Orientações para parcelamento administrativo das arrematações - Executivos Fiscais Fazenda Nacional/INSS

 

Para as execuções fiscais promovidas pela Fazenda Nacional (exceto execução de FGTS) ou INSS, é facultado ao arrematante o parcelamento da arrematação (artigo 98 da Lei n.º 8.212/91), observadas as seguintes condições:

  1. Será admitido o pagamento parcelado para arrematações de no mínimo R$ 2.500,00 (dois mil e quinhentos reais) e limitado ao valor do débito atualizado.
  2. Depósito de 20% (vinte por cento) do preço no ato da arrematação e seu saldo em até 59 (cinquenta e nove) vezes, observada a parcela mínima de R$ 1.000,00 (um mil reais).
  3. Alcançando o lanço vencedor valor superior ao débito atualizado, deverá o saldo excedente ser depositado pelo arrematante, em única parcela no ato da arrematação, bem como o valor da primeira parcela equivalente a 20% (vinte por cento) do valor da dívida.
  4. O arrematante deverá apresentar os seguintes documentos:

                   Pessoa Jurídica:

  1. Cartão do CNPJ;
  2. Estatuto, contrato social, registro do Estabelecimento ou ata de assembléia, conforme o tipo societário, e suas alterações onde conste expressamente a designação de poderes do representante legal atual;
  3. Documento oficial de identificação do representante legal atual;
  4. Quando se fizer representar por terceiro: além da documentação referida neste item, procuração ou autorização específica e documento oficial de identificação do terceiro.

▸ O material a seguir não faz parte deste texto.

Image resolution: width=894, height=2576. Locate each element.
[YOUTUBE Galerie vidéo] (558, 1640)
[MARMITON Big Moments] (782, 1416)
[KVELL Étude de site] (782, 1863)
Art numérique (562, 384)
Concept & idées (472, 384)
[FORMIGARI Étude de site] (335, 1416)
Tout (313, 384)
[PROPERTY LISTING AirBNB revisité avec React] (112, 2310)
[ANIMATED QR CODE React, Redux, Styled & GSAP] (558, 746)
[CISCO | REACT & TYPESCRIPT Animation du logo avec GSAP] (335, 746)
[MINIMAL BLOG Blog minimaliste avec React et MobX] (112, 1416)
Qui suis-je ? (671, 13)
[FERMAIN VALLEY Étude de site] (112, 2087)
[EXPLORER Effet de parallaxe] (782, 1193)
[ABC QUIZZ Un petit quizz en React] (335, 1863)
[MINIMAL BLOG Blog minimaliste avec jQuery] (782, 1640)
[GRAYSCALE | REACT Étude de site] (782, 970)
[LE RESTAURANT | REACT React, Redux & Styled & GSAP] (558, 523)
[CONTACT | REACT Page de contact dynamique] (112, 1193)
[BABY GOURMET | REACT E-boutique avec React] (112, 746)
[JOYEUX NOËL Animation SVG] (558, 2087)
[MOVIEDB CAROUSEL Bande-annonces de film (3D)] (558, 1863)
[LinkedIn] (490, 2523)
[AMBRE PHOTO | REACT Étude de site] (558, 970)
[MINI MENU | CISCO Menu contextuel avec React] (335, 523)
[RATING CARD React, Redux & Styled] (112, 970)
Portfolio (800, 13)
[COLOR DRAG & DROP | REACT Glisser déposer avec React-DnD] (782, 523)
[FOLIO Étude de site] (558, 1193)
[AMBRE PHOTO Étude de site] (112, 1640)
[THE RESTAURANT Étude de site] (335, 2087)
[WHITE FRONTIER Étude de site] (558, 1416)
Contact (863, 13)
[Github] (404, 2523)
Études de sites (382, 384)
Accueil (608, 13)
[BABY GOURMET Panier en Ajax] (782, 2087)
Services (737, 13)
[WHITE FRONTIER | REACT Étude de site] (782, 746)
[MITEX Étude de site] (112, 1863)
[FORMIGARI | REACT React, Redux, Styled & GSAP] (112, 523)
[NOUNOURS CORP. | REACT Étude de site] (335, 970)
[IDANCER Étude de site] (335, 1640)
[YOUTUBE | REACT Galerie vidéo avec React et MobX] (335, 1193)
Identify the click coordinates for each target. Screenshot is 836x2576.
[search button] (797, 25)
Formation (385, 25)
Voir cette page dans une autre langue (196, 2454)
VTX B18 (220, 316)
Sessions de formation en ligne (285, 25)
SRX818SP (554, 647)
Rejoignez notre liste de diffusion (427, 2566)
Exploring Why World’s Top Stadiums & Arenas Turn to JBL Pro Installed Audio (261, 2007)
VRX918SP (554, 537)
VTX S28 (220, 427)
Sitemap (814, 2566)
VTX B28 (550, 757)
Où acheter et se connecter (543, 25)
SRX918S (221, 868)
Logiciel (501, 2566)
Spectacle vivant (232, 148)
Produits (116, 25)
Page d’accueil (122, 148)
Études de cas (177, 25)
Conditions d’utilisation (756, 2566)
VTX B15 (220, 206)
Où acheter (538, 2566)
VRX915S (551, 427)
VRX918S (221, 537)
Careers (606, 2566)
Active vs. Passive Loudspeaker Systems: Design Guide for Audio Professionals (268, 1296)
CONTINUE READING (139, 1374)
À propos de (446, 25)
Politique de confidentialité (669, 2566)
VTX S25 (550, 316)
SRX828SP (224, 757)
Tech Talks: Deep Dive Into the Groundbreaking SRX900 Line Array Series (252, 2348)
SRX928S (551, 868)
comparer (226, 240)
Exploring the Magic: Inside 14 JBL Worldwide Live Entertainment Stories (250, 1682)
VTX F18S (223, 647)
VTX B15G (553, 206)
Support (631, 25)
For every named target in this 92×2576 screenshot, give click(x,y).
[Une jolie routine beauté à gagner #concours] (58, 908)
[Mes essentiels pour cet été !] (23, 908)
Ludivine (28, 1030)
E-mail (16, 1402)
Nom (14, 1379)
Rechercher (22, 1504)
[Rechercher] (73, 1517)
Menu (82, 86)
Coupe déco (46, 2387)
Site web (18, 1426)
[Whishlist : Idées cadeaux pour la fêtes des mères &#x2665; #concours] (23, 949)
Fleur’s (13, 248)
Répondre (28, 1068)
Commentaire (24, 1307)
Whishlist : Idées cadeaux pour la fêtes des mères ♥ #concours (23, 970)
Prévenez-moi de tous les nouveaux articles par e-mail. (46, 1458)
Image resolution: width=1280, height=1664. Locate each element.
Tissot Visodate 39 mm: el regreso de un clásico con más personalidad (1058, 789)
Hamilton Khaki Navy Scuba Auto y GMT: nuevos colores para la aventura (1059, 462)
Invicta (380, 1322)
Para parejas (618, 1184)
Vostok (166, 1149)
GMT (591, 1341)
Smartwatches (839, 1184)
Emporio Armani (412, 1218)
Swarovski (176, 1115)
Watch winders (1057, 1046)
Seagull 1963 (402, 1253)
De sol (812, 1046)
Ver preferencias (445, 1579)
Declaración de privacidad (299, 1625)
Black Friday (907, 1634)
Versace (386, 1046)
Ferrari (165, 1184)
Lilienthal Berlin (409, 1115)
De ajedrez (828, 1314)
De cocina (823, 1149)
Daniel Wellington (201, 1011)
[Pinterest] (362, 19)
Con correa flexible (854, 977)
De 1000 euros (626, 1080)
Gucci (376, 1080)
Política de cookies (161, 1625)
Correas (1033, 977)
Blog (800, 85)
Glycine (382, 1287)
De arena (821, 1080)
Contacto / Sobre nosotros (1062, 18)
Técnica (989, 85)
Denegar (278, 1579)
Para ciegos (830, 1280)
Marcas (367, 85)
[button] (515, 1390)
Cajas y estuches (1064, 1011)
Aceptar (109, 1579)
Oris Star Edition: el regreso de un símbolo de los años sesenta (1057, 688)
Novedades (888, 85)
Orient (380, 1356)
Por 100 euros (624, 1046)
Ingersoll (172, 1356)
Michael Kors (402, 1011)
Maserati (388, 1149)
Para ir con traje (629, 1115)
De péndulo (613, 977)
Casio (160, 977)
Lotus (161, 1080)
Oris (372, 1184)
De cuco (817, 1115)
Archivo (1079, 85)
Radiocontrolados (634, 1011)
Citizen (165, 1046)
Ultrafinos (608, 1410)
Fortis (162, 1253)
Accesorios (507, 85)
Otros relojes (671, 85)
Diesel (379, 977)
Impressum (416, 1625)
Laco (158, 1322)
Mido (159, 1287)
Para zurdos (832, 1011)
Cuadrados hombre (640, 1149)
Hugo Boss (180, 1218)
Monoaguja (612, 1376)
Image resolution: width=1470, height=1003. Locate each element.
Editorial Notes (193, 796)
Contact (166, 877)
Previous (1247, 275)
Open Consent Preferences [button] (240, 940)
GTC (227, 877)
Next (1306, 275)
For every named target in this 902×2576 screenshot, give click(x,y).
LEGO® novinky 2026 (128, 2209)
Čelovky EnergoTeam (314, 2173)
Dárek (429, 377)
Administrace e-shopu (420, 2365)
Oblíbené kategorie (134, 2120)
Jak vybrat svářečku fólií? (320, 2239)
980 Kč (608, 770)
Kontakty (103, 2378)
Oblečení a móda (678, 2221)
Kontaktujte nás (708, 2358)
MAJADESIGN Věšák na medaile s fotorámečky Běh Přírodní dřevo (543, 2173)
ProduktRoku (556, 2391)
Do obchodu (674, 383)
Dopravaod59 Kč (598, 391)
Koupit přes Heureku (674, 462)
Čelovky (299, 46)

                    Pessoa Física:

  1. CPF;
  2. Comprovante de endereço;
  3. Quando se fizer representar por terceiro: além da documentação referida neste item, procuração ou autorização específica e documento oficial de identificação do terceiro.
  4. O requerimento do parcelamento administrativo da arrematação será recebido no dia do leilão pela Central de Hastas Públicas Unificadas que o encaminhará para a Procuradoria Regional da Fazenda Nacional da 3ª Região.
  5. As prestações de pagamento às quais se obrigará o arrematante serão mensais e sucessivas, com o vencimento todos os últimos dias úteis de cada mês, sendo a primeira no mês de assinatura do Termo de Parcelamento, a ser firmado pelo arrematante junto à unidade da Procuradoria da Fazenda Nacional competente
  6. As prestações mensais serão reajustadas por meio da aplicação da taxa SELIC acumulada entre a data da arrematação e o mês anterior ao do pagamento, e de 1% (um por cento) no mês do pagamento
  7. O exequente será credor do arrematante. No caso dos bens imóveis, constituir-se-á, em garantia do débito, a hipoteca do bem arrematado.
  8. O não pagamento de qualquer das prestações acarretará o vencimento antecipado do débito assumido, o qual será acrescido da multa rescisória de 50% (cinquenta por cento), nos termos do parágrafo 6º do artigo 98 da Lei nº 8.212/91, inscrevendo-se, o arrematante, na Dívida Ativa da União.

Para mais informações, consulte o edital da Hasta Pública Unificada e a Ordem de Serviço PRFN 3ª Região nº 4/2009.